The physical infrastructure that actually moves AI data around inside data centers.
Sandisk — spun off from Western Digital last year — gained 168% in Q1.
That’s not a typo.
One hundred and sixty eight percent. In three months.
Making it the top performer in the entire S&P 500 for the second quarter in a row — something that according to Bloomberg has never happened before in the index’s history.

The fuel?

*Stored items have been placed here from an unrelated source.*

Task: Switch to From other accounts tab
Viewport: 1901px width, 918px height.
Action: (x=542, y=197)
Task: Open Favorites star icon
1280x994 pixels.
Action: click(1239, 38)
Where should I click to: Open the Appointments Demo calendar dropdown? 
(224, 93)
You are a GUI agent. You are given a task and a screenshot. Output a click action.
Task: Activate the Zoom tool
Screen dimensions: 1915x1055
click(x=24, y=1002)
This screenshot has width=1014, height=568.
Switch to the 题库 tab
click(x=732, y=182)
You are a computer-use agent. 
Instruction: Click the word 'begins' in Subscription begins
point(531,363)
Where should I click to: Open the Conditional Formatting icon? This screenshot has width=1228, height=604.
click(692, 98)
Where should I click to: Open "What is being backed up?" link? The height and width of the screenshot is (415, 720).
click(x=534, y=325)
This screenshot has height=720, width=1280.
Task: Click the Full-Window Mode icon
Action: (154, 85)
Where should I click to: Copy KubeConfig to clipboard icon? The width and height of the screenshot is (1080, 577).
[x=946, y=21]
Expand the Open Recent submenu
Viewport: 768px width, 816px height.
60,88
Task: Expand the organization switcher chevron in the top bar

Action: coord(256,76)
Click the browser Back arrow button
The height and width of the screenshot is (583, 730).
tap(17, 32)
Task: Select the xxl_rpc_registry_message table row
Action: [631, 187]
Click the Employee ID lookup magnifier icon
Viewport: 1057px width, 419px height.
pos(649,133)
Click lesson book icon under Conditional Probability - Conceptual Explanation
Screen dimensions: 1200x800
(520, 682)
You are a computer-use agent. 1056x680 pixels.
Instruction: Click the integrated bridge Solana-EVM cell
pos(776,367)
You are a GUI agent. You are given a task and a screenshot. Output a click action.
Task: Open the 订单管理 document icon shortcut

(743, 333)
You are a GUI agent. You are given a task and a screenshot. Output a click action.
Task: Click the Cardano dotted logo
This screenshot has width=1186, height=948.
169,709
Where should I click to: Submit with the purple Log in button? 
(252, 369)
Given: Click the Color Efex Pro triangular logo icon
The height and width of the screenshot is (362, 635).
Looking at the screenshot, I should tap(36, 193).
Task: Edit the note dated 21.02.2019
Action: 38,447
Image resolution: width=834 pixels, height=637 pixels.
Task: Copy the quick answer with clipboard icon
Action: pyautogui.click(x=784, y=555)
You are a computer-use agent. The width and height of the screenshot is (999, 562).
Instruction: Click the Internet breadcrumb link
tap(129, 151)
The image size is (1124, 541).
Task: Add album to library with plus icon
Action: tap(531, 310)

Hyperscalers — Amazon, Google, Microsoft, Meta — are spending aggressively on data center buildout.
All that AI compute needs somewhere to live.
✓ Flash storage,
✓ fiber optics,
✓ the cables and
✓ cooling systems that hold it all together.
Nvidia even invested $2 billion each into Coherent and Lumentum, with purchase commitments attached.
The market isn’t scared of AI. It’s repricing who actually wins from AI.
And right now, the answer looks a lot more like the infrastructure underneath it.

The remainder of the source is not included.